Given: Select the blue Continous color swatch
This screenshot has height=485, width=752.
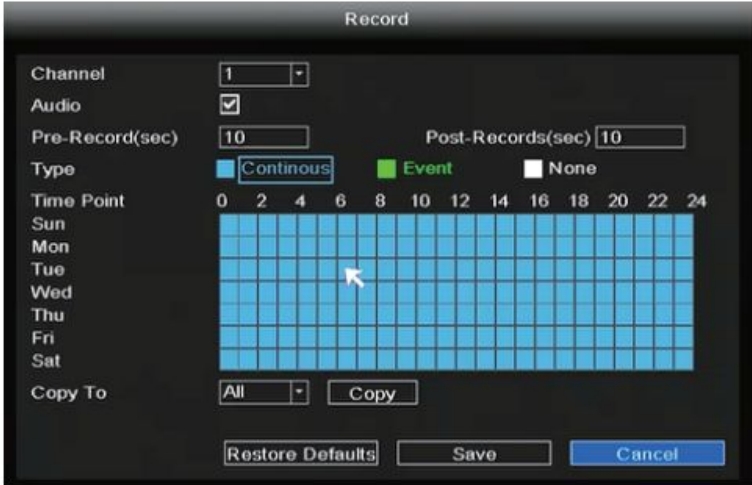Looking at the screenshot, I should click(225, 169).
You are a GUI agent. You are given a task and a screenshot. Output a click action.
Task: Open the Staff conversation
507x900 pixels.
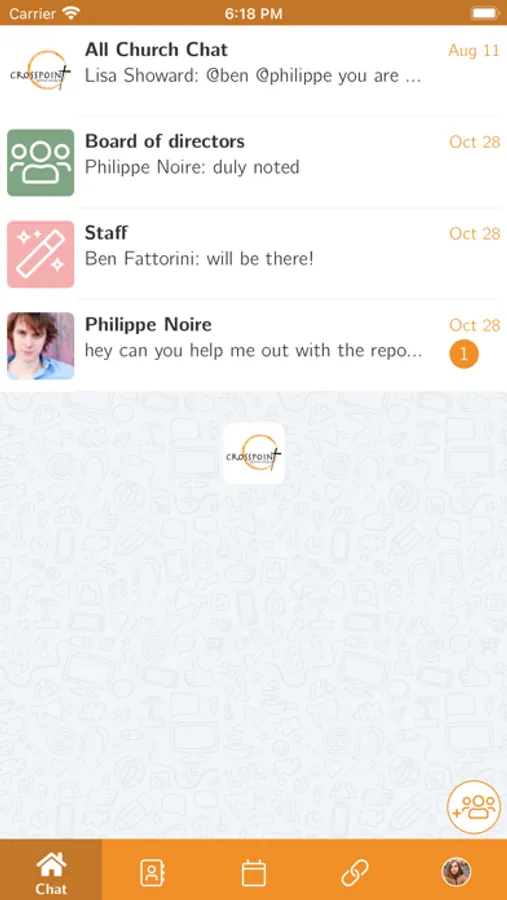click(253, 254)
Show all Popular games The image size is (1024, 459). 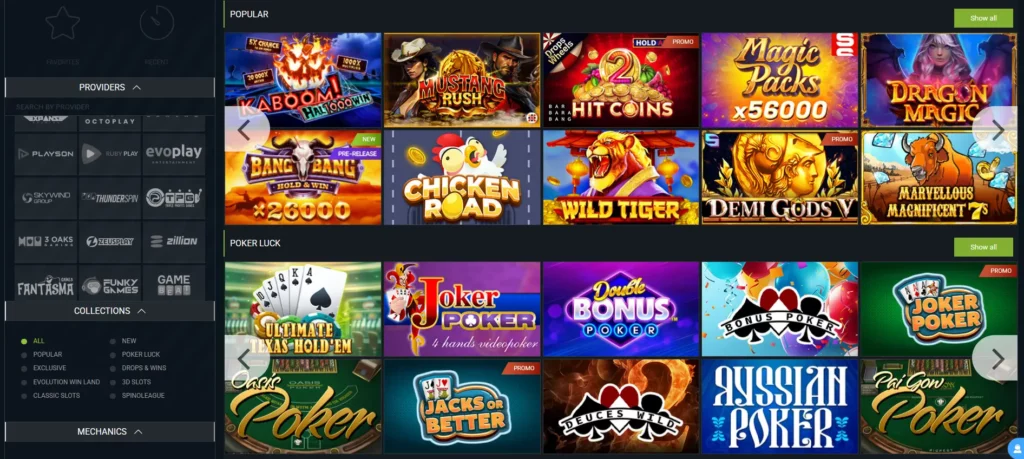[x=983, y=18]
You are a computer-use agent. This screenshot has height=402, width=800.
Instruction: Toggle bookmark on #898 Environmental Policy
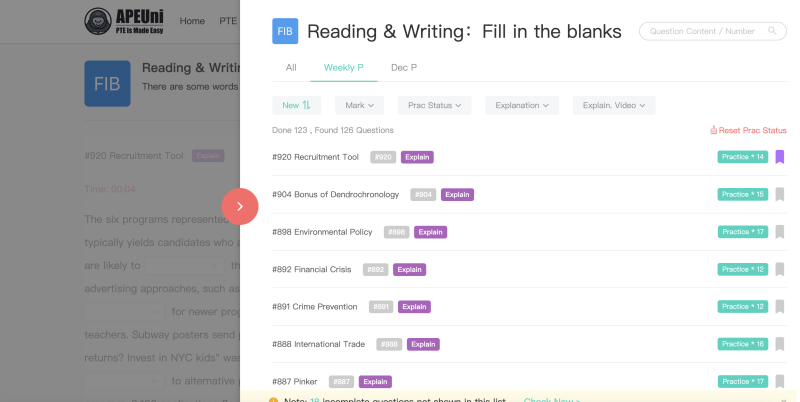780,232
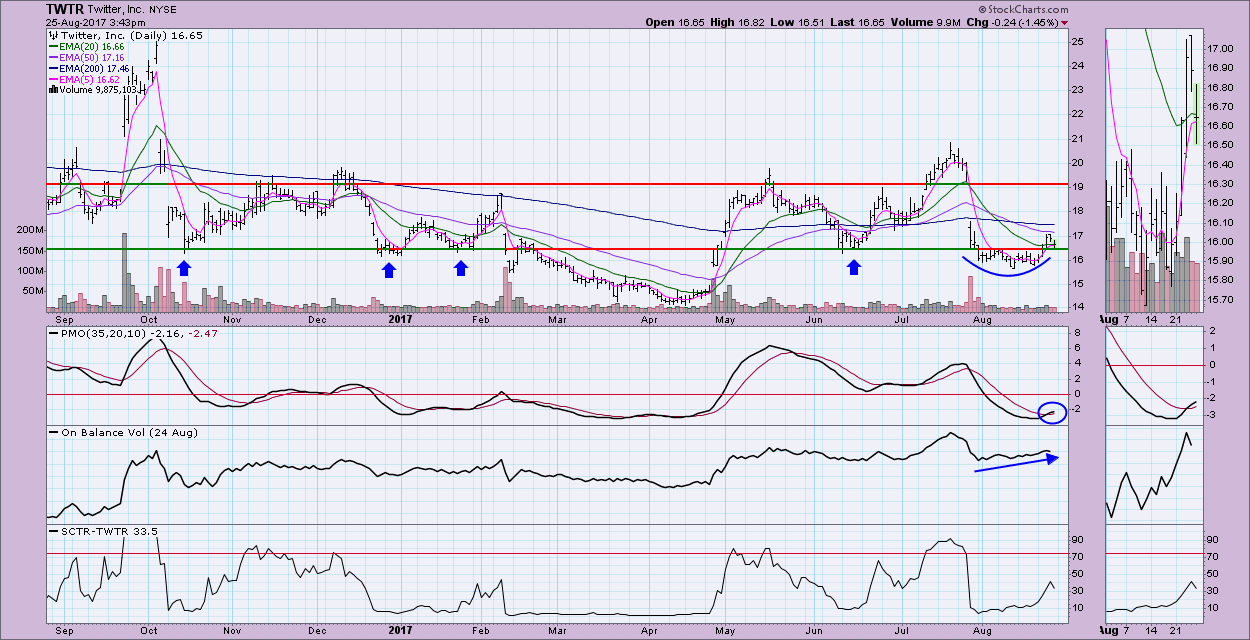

Task objective: Search the records for the word "agent". Copy each line where it appears.

Completed exercise:
You are a GUI agent. You are given a task and a screenshot. Output a click action.
You are a computer-use agent. This screenshot has height=402, width=800.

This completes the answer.